### Aufgaben:
1. Prüfen Sie für jede Aussage, ob sie mit der Projektbeschreibung übereinstimmt. Antworten Sie jeweils mit Ja oder Nein und zitieren Sie die maßgeblichen Worte. (a) Die Projekttage liegen am Montag und Dienstag. (b) Das Projekt richtet sich an das 6. Semester. (c) Kulturelles Erleben findet digital statt.
2. Geben Sie den Abschnitt der Projektbeschreibung zwischen „seine tätigkeit“ und „und ethisches Handeln?“ einschließlich wieder und tauschen Sie darin „Moralkraft“ gegen „Wirkkraft“ aus.

::: Vorliegender Auszug

Entwursprojekt
4. Semester BA
Lehrende
Prof. Franziska Schreiber
KM Evelyn Sitter
Ehsan Sefat Morshed
Stefan Hipp
Dorothée Warning
Montag den 20.04.20
um 10.00 Uhr
Projekttage
Montag & Dienstag
Raum
Online
C_R_N
gegen Strich und Faden
oder
why and how to be a fashion designer
in and after times of crisis
Globale Katastrophen verändern die Welt. So auch jetzt. Covid-19 verschiebt weltweit das, was wir gewohnt waren. Die Pandemie verändert, wie wir uns bewegen, erleben, lernen, miteinander leben. Sie bindet uns an private Orte mit eingeschränkt sozialen Kontakten. Wir haben von vielem weniger und von manchem vielleicht mehr. Kulturelles Erleben findet digital statt. Das gesellschaftliche Leben wird nach Systemrelevanz sortiert und fordert uns heraus auch das eigene Tun nach Notwendigkeiten und Nicht-Notwendigkeiten zu ordnen. Covid-19 stellt auch die gewohnten Parameter in der Mode, ihres Gestaltens und Nutzens einmal mehr in Frage. Übliche Prozesse der Materialisierung und Verwendung sind derzeit unterbrochen. Sie müssen überdacht und neu erfunden werden.
Gut so. Die Bewertungsmaßstäbe für Qualität und Quantität unserer Disziplin stehenschon länger auf dem Prüfstand. Corona lässt vielleicht mehr denn je am eigenen Können und Tun zweifeln. Auch gut so.
In diesem Projekt sollen die Zeiten materialer Restriktionen genutzt werden, nichtmateriale Dimensionen in Mode und Kleidung besser zu verstehen, zu ergründen und für eigenes Designverständnis zu formulieren.
der designer ist eine art moralist.
er wertet.
seine tätigkeit
besteht aus wertungen. 1
Aber welche Wertungen treffen Designer*innen?
Welche Moralkraft haben die Dinge?
In welchem Verhältnis stehen Design und ethisches Handeln?
Welche Bewertungsmaßstäbe gelten?

::::::
::: Angezeigte Informationen

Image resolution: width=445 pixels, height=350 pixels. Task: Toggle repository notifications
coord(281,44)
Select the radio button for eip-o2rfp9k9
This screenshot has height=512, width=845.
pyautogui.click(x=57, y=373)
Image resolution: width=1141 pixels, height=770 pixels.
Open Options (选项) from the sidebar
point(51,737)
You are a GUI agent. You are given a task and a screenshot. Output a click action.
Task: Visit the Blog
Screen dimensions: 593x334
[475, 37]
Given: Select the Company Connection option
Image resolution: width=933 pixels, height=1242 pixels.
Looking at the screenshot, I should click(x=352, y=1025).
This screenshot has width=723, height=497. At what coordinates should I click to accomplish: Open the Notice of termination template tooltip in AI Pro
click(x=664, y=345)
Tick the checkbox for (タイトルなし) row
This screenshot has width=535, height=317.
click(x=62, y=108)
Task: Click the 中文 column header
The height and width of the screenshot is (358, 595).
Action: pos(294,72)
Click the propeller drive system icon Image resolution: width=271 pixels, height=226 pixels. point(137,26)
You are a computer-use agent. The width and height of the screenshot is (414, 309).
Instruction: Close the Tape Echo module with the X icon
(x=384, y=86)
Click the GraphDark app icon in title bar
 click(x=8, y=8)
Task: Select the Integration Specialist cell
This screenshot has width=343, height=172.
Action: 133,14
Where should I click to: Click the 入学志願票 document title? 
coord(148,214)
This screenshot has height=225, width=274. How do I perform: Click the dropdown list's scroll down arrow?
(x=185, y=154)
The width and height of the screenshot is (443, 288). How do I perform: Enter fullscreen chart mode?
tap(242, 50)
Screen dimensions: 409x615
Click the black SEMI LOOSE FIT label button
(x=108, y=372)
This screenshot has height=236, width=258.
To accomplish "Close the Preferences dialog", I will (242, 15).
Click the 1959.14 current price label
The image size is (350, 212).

::::::

### Lösungen je Aufgabe:
1.
(a) Ja: „Montag & Dienstag“
(b) Nein: „4. Semester BA“
(c) Ja: „Kulturelles Erleben findet digital statt.“

2.
seine tätigkeit
besteht aus wertungen. 1
Aber welche Wertungen treffen Designer*innen?
Welche Wirkkraft haben die Dinge?
In welchem Verhältnis stehen Design und ethisches Handeln?